[Collected data]
#####
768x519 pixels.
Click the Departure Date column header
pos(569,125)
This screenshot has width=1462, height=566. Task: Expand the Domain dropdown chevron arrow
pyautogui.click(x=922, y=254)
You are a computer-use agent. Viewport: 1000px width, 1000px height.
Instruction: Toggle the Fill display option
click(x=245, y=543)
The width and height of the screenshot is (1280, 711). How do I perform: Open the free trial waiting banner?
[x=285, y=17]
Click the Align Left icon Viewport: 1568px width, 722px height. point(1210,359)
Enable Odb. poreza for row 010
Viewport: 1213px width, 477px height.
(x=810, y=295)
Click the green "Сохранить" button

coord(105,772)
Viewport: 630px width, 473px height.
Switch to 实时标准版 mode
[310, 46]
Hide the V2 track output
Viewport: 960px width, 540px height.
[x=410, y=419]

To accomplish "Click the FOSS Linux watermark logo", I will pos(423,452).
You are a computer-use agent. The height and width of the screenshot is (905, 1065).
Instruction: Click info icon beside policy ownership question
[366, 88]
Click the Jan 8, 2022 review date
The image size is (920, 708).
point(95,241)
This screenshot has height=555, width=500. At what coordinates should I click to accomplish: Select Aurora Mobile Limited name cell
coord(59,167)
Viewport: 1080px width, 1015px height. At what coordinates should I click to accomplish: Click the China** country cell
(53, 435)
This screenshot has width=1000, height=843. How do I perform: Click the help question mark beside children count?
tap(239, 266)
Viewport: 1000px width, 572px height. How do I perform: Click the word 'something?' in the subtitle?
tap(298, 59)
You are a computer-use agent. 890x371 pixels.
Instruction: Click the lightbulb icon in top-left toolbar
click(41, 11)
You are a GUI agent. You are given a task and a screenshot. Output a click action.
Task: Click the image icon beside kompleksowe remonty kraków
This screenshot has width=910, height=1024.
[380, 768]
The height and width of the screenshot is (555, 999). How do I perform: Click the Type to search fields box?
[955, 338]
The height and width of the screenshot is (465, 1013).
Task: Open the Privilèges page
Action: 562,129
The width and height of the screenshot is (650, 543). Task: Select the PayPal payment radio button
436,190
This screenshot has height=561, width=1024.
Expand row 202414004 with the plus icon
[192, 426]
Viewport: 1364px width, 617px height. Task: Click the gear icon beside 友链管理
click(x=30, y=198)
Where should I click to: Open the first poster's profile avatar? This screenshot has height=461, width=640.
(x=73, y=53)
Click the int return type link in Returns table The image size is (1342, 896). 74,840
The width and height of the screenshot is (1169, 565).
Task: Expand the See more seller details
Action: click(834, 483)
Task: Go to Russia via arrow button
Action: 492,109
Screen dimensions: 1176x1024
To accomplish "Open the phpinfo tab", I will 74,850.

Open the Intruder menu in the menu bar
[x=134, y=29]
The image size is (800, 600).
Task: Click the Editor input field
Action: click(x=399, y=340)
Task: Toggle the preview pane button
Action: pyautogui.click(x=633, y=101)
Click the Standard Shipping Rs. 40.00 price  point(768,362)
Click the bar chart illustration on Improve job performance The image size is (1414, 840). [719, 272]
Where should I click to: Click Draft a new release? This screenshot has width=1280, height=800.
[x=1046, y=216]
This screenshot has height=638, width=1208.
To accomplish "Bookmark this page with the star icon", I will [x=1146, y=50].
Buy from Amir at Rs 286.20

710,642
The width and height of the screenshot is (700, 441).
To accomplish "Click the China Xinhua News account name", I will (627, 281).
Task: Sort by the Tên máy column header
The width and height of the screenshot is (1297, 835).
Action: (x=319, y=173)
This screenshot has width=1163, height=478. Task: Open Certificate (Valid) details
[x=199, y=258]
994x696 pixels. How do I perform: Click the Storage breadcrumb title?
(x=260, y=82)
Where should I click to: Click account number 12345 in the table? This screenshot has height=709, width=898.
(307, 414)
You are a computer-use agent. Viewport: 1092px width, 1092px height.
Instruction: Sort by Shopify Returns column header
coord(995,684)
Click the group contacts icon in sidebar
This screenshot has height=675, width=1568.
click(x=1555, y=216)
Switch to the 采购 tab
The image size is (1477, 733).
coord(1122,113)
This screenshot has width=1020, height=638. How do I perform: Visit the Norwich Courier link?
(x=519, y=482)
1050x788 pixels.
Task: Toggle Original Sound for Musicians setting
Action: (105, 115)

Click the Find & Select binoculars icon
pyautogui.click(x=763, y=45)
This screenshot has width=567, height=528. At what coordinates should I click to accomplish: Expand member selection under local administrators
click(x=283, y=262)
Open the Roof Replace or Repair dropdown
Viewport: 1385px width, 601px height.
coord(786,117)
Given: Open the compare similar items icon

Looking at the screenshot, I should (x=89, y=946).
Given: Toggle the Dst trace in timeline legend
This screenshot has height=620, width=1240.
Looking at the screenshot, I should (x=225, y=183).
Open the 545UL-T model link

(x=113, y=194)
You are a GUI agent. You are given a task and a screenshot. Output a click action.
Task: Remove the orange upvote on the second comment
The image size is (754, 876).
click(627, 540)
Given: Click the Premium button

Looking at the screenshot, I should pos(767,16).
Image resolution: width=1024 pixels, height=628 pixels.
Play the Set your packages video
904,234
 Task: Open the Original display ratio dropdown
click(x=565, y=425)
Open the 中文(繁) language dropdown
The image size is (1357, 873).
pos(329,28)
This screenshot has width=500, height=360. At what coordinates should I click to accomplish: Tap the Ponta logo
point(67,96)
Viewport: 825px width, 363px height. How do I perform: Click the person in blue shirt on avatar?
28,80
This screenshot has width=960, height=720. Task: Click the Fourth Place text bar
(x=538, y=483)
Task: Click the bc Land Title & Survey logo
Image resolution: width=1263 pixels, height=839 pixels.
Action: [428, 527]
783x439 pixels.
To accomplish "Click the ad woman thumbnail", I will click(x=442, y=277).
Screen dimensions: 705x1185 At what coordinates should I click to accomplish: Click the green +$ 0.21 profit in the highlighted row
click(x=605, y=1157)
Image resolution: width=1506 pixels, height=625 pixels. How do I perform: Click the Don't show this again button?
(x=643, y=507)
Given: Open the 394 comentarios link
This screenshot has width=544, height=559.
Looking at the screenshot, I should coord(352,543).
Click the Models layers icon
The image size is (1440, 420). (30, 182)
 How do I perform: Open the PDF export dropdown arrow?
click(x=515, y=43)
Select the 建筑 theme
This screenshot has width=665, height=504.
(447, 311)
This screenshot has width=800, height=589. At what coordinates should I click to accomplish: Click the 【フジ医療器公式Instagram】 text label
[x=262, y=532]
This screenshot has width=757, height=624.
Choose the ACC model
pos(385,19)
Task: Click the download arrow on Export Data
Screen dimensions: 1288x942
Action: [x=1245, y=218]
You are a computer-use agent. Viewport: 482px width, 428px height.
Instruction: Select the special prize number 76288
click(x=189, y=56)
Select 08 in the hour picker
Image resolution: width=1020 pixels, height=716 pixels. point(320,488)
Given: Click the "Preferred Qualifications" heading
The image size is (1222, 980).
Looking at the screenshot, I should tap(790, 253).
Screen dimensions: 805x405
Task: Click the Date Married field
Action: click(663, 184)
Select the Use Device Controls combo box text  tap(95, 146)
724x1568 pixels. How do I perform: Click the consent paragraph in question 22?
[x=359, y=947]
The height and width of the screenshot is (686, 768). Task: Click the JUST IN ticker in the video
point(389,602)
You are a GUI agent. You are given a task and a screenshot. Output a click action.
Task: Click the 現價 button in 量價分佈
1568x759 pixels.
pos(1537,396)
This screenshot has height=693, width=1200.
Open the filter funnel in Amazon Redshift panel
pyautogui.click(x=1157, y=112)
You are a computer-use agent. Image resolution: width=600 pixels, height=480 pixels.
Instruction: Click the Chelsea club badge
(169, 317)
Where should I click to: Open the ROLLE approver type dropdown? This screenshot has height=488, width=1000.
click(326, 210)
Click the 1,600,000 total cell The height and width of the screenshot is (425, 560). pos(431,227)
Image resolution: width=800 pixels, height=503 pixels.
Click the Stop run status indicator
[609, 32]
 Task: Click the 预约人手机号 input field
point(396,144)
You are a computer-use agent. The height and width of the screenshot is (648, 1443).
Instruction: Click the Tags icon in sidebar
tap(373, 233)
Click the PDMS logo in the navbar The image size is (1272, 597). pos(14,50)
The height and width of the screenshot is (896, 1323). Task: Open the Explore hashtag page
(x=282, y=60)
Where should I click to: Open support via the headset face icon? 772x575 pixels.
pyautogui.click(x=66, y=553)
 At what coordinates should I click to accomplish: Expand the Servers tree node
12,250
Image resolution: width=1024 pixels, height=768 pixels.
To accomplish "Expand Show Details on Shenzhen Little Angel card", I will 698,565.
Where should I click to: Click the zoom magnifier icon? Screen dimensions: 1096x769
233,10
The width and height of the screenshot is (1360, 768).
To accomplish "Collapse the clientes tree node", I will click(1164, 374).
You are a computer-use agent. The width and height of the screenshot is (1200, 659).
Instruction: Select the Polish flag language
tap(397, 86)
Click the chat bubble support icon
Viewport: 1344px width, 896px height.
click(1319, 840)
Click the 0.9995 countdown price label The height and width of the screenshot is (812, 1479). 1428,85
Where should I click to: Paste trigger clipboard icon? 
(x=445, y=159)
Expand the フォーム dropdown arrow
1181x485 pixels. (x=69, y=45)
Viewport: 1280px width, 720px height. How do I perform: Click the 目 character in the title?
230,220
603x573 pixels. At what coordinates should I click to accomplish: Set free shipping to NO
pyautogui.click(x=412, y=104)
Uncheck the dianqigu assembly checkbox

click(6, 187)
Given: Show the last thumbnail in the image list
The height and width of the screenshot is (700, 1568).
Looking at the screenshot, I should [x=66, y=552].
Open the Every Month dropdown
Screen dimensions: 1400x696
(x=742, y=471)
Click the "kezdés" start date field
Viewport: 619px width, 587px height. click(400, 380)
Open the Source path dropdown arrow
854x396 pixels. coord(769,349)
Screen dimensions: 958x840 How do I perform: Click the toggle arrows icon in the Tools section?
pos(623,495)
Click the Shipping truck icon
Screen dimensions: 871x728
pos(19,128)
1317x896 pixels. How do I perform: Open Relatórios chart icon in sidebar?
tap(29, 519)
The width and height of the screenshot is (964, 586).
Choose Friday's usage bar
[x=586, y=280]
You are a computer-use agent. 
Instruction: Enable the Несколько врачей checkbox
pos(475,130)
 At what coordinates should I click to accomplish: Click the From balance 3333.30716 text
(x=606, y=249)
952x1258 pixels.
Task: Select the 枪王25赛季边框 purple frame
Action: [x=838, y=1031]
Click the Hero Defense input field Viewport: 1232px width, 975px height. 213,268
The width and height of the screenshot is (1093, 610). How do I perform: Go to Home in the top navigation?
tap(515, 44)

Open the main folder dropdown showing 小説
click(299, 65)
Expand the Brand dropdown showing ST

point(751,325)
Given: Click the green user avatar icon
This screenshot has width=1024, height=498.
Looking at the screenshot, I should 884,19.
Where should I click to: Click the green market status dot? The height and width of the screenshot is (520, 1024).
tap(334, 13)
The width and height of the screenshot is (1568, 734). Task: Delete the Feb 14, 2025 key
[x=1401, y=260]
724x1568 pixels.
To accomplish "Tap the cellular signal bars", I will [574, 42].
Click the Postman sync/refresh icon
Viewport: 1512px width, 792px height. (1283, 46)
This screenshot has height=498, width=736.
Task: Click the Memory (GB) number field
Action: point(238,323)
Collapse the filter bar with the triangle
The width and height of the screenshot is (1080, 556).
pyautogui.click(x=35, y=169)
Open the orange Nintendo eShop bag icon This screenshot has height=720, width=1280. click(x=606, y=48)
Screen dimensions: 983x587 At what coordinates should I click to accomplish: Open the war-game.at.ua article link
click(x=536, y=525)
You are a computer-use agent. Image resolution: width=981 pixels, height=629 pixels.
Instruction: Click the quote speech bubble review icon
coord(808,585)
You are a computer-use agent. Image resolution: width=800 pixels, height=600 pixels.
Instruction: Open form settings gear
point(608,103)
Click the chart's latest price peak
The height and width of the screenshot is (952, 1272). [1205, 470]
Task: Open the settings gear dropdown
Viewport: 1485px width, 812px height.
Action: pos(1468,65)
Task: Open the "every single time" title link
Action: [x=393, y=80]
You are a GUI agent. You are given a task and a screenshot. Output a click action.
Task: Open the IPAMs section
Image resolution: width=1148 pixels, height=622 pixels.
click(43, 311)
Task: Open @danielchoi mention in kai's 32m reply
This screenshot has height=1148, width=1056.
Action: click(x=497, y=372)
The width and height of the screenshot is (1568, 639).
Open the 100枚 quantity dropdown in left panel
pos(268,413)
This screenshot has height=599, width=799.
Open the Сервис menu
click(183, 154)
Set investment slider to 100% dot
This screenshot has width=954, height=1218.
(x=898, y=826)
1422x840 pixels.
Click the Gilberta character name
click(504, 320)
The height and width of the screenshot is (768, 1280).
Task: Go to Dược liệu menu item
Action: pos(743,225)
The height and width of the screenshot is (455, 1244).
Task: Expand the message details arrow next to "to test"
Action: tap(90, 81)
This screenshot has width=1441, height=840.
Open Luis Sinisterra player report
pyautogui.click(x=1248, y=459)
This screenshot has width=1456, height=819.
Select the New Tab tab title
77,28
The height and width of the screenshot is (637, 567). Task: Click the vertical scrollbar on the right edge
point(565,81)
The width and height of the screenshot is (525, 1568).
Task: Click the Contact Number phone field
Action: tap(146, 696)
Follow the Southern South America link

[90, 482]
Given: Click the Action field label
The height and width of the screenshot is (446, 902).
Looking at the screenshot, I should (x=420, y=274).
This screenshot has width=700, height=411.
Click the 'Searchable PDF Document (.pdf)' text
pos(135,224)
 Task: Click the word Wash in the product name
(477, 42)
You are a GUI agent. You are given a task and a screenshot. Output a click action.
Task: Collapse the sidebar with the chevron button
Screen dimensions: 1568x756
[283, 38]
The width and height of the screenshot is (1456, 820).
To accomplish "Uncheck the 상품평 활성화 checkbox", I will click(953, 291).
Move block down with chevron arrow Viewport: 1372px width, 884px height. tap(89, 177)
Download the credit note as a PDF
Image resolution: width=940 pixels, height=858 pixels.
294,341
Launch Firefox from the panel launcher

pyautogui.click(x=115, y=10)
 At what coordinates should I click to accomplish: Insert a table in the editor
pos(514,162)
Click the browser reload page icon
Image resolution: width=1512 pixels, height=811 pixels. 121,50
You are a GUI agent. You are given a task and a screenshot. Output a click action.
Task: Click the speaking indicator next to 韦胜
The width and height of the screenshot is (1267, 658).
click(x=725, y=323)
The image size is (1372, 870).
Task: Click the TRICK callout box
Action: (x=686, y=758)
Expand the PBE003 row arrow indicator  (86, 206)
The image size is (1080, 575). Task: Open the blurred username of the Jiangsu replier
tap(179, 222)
#####
Exercise description: Write out exactly the lines above from the line with "Where should I click to: Open the first" through the line with "The width and height of the screenshot is (700, 441).", both of them included, and leave out all other lines.

Answer to the exercise:
Where should I click to: Open the first poster's profile avatar? This screenshot has height=461, width=640.
(x=73, y=53)
Click the int return type link in Returns table The image size is (1342, 896). 74,840
The width and height of the screenshot is (1169, 565).
Task: Expand the See more seller details
Action: click(834, 483)
Task: Go to Russia via arrow button
Action: 492,109
Screen dimensions: 1176x1024
To accomplish "Open the phpinfo tab", I will 74,850.

Open the Intruder menu in the menu bar
[x=134, y=29]
The image size is (800, 600).
Task: Click the Editor input field
Action: click(x=399, y=340)
Task: Toggle the preview pane button
Action: pyautogui.click(x=633, y=101)
Click the Standard Shipping Rs. 40.00 price  point(768,362)
Click the bar chart illustration on Improve job performance The image size is (1414, 840). [719, 272]
Where should I click to: Click Draft a new release? This screenshot has width=1280, height=800.
[x=1046, y=216]
This screenshot has height=638, width=1208.
To accomplish "Bookmark this page with the star icon", I will [x=1146, y=50].
Buy from Amir at Rs 286.20

710,642
The width and height of the screenshot is (700, 441).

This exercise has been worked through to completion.